● **Work to be completed**:
Would you please copy every line from the records that contains the word "agent"?

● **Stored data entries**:
----
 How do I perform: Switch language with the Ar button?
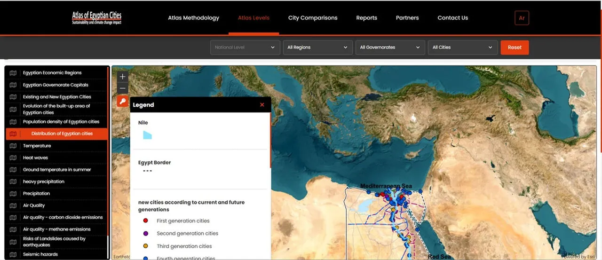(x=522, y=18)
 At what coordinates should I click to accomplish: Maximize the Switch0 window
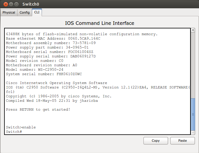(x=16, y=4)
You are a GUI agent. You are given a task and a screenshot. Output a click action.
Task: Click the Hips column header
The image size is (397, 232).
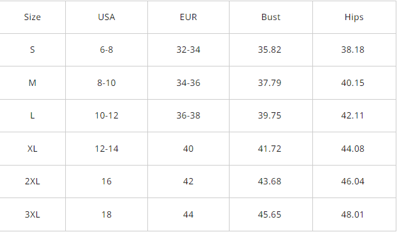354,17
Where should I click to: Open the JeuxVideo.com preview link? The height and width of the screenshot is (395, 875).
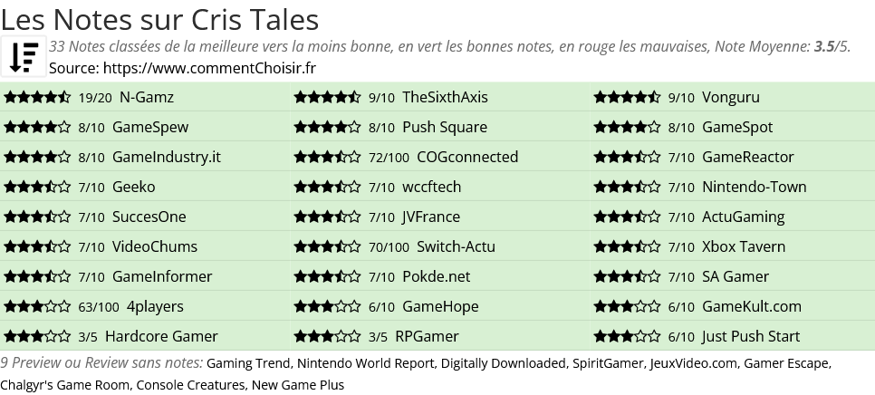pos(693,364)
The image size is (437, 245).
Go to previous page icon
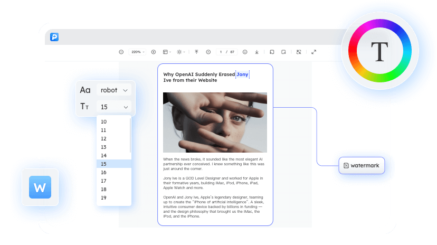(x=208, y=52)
----
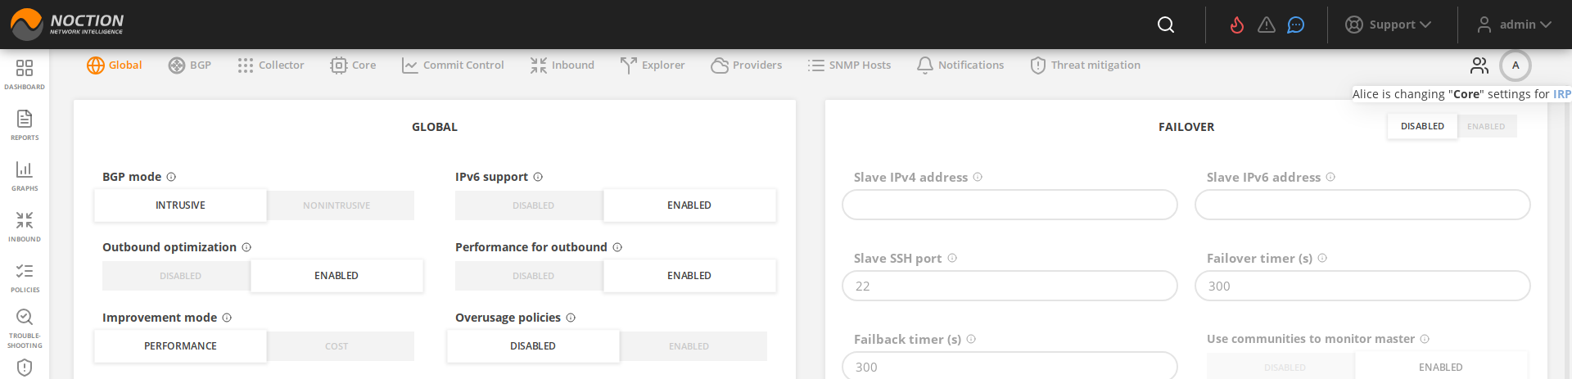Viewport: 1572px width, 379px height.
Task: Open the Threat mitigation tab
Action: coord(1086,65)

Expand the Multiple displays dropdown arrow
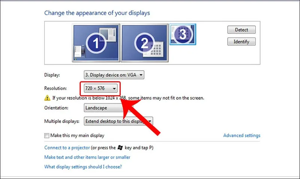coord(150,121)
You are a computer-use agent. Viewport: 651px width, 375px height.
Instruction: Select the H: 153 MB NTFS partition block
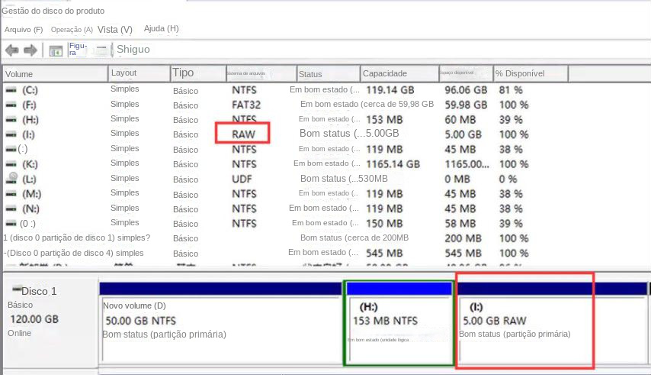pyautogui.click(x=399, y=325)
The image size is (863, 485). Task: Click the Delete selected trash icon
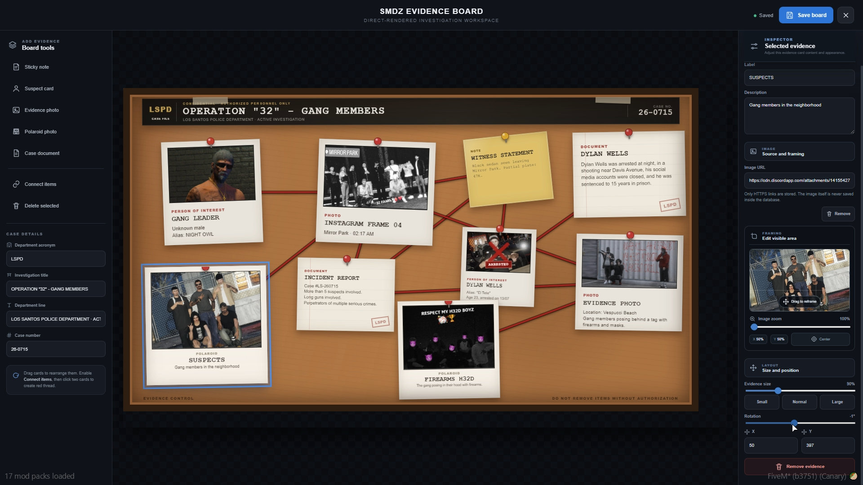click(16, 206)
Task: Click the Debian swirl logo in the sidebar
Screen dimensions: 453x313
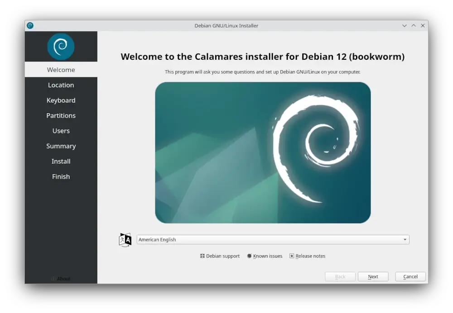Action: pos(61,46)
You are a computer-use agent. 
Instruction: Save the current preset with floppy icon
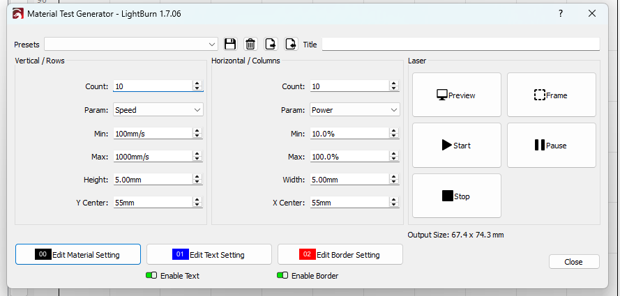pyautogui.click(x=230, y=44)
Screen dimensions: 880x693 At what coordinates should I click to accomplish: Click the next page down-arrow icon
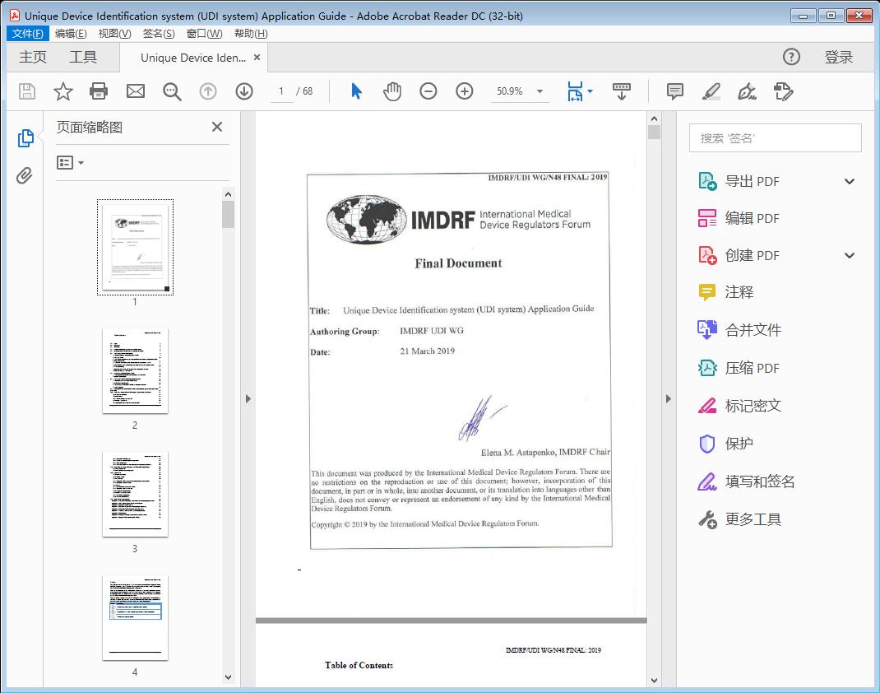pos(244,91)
----
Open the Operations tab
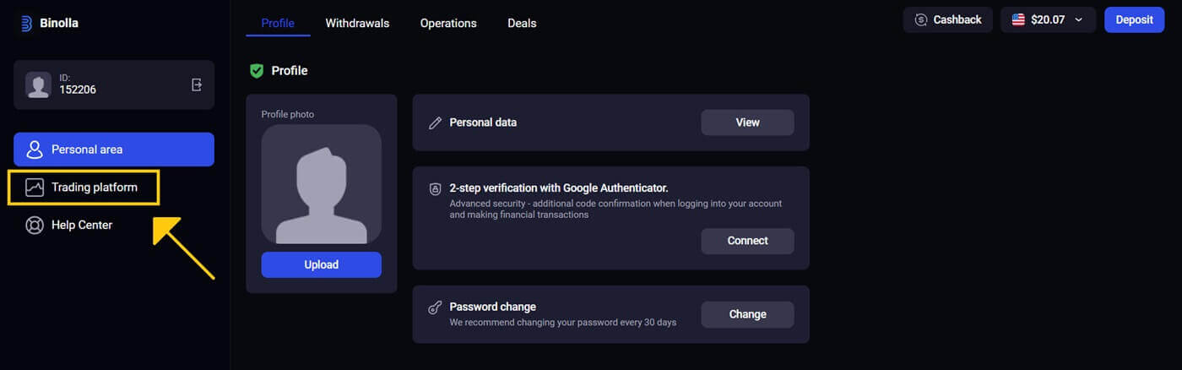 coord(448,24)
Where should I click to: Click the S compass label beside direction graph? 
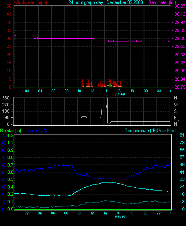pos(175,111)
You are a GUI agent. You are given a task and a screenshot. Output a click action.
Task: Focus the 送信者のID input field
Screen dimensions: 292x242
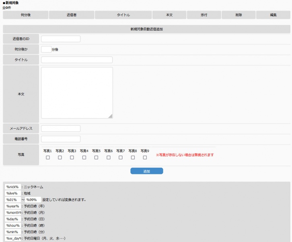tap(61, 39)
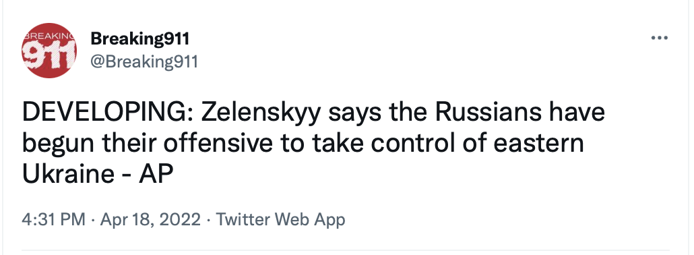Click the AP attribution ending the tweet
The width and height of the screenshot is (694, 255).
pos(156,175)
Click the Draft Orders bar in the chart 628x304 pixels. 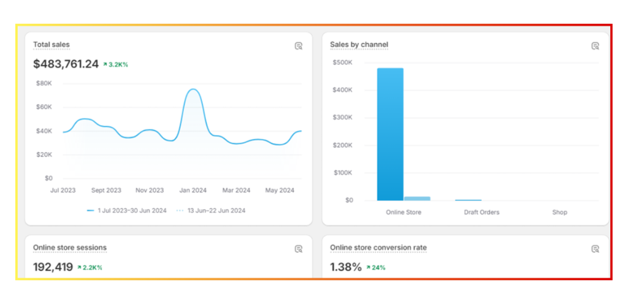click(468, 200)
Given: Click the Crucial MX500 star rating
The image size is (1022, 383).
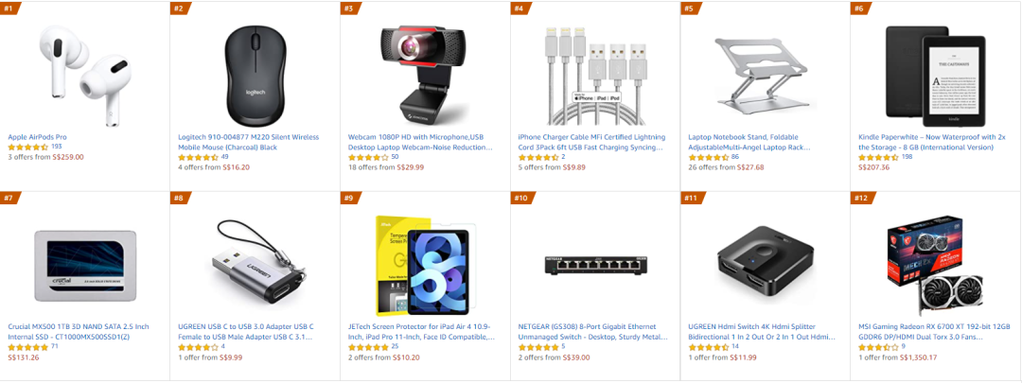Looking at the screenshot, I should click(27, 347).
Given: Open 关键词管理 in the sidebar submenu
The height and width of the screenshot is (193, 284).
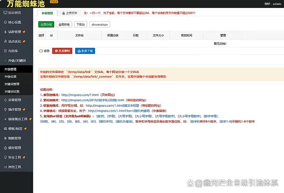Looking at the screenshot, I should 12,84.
----
● **Problem solution**:
You are a GUI agent. You are given a task and a screenshot. Output a click action.
You are a computer-use agent. Viewport: 651px width, 375px height.
You are a computer-use agent. 
You are a GUI agent. You are given a task and a screenshot. Output a click action.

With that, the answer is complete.